Write out, word for word and with no pictures, each line below from the one containing "Instruction: Open the page grid view icon" through the one containing "Task: Click the", both included, and no other line.

====================

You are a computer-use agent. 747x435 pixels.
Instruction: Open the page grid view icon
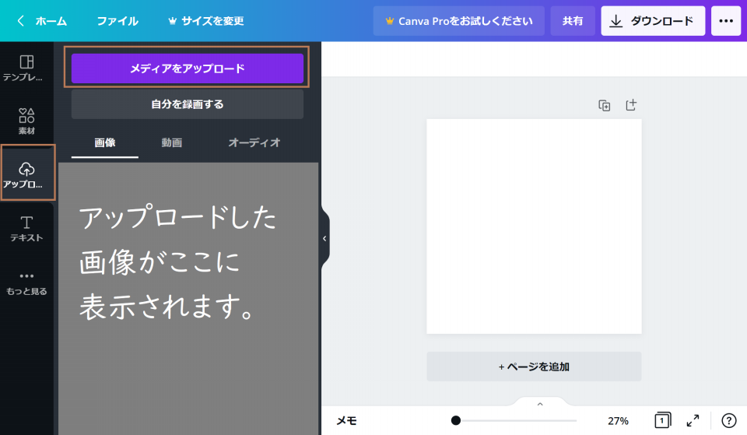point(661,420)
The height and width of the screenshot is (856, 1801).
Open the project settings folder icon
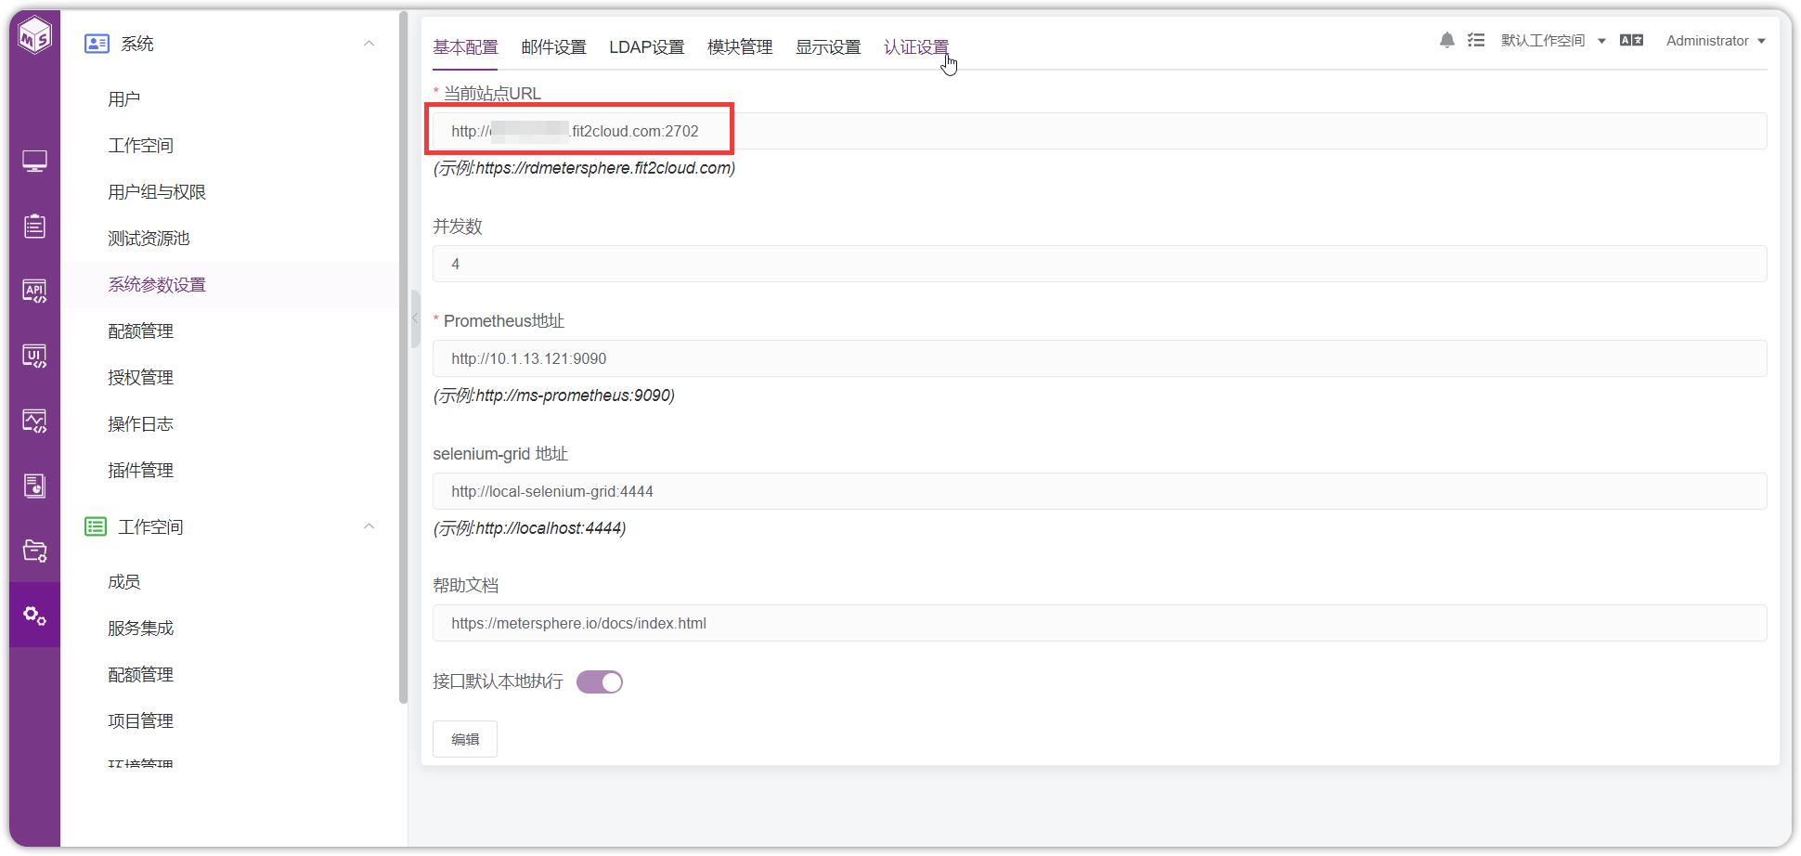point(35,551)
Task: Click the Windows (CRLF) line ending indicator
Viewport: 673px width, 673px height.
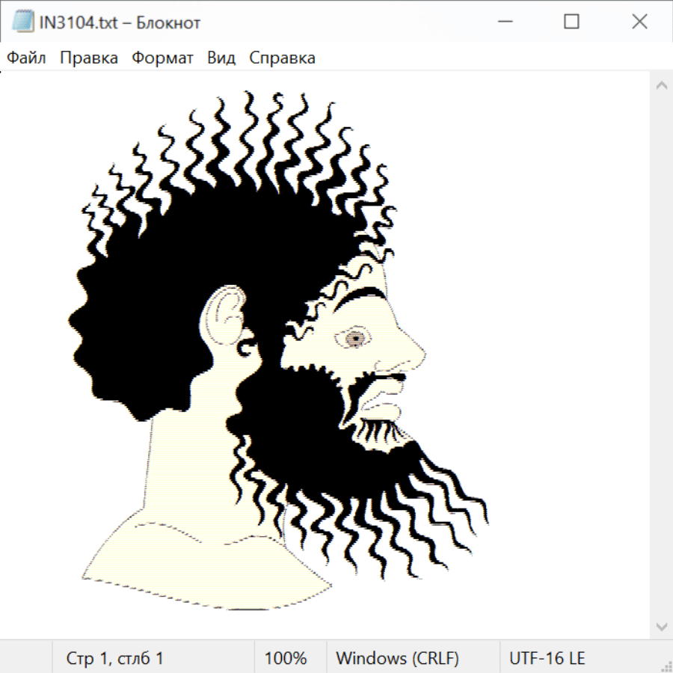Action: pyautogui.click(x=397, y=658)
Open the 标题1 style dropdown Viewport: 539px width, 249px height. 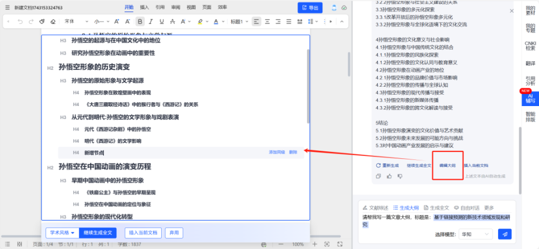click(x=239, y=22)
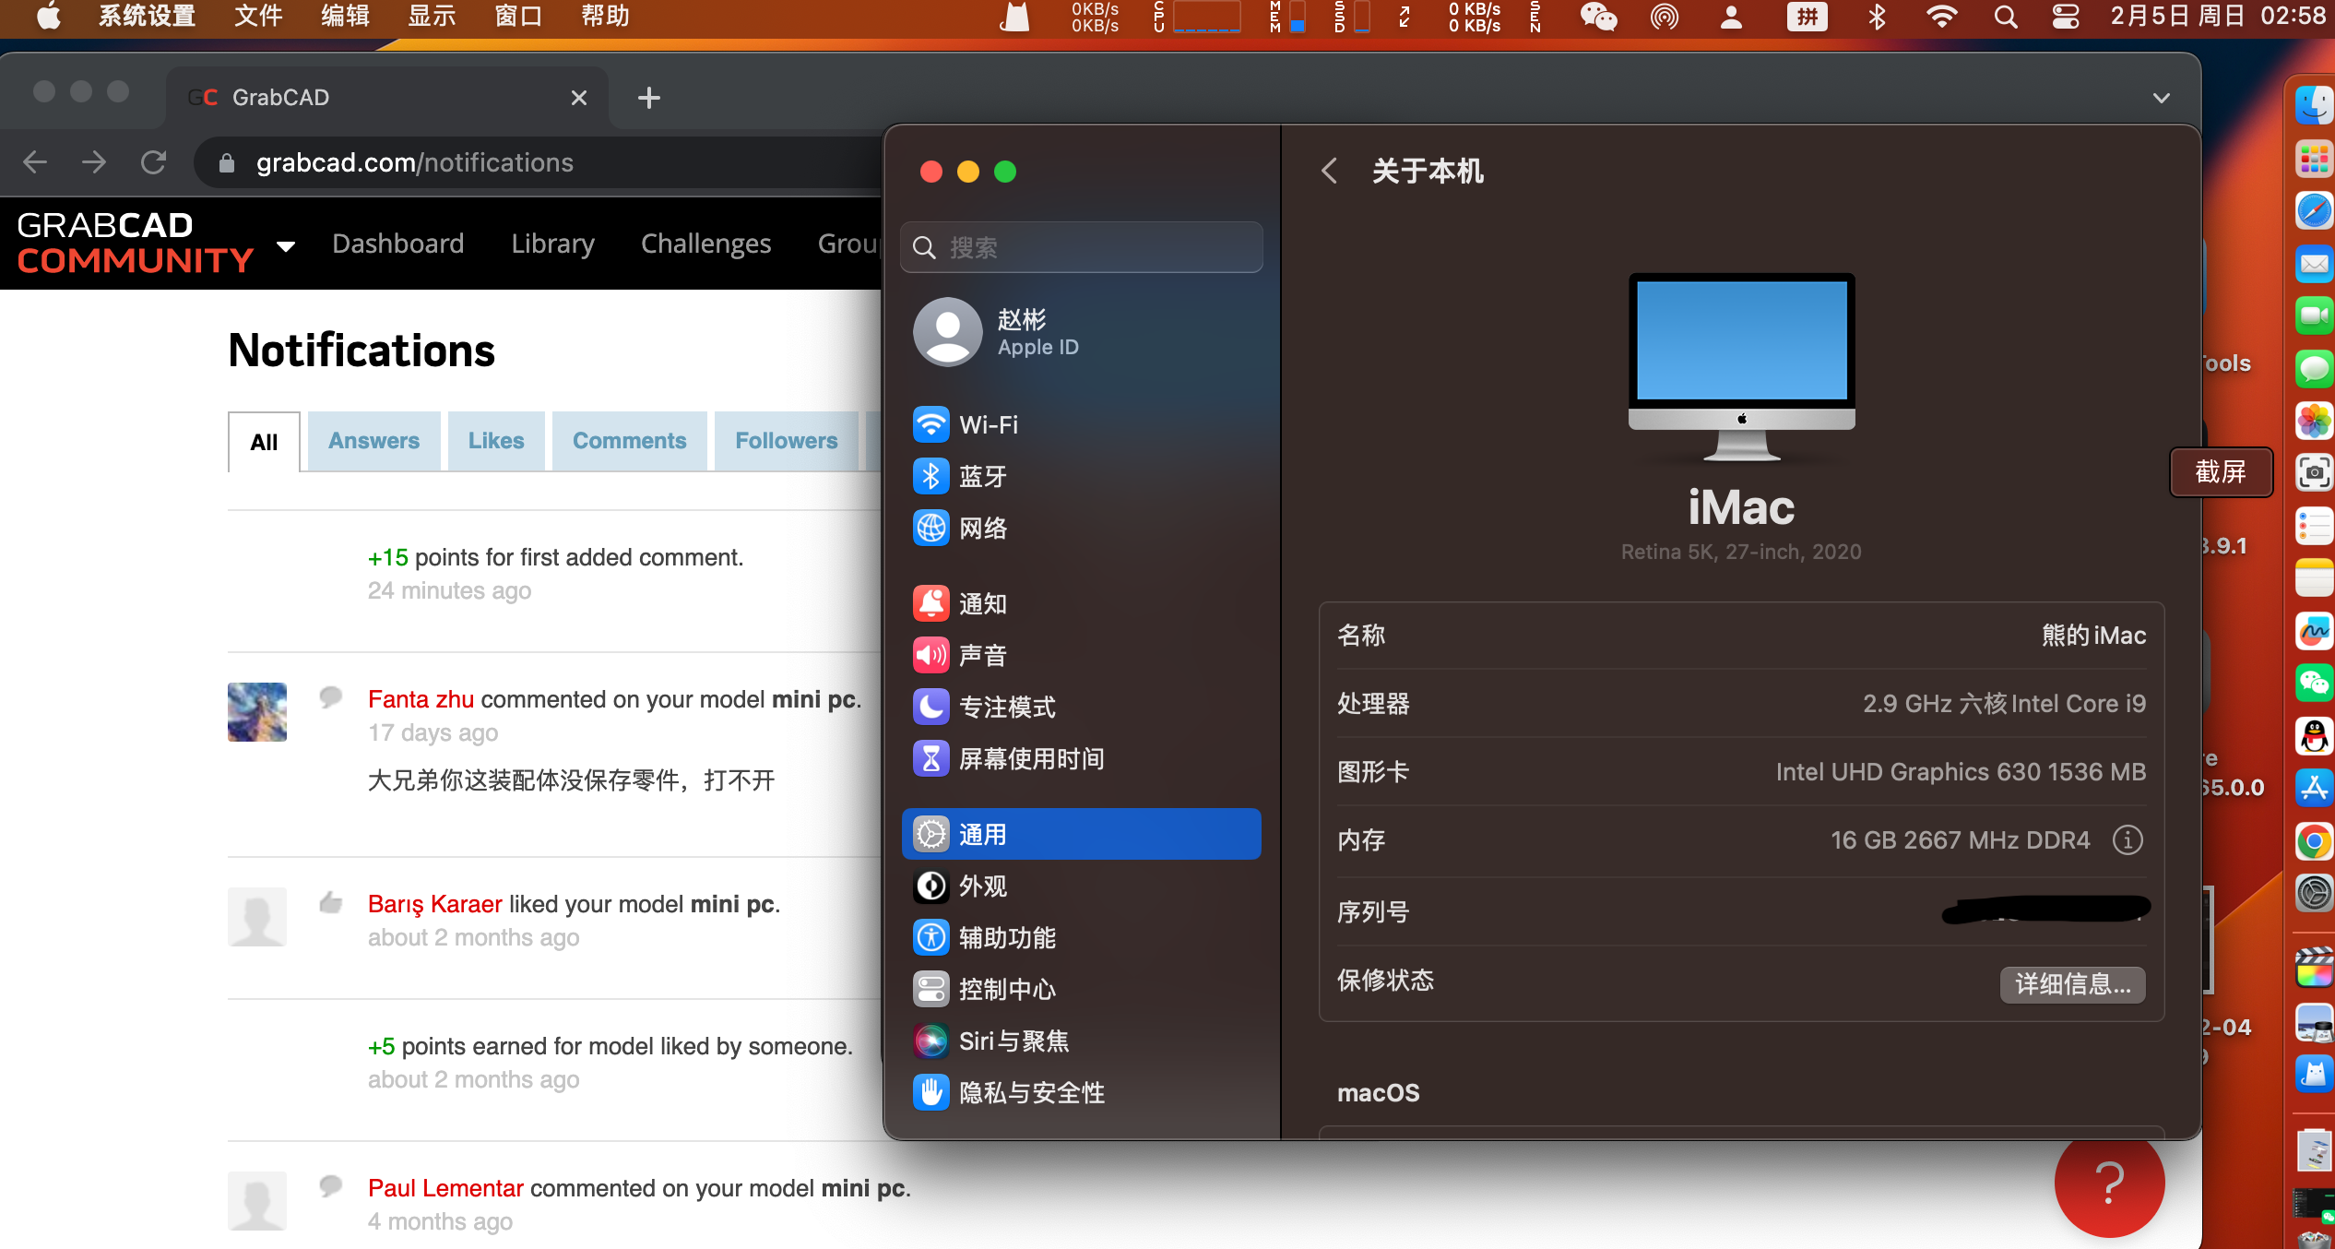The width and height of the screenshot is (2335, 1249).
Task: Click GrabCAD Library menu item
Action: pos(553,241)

====================

**Response:**
Instruction: Open the page grid view icon
point(661,420)
The height and width of the screenshot is (856, 1801).
Open the project settings folder icon
point(35,551)
Task: Click the Windows (CRLF) line ending indicator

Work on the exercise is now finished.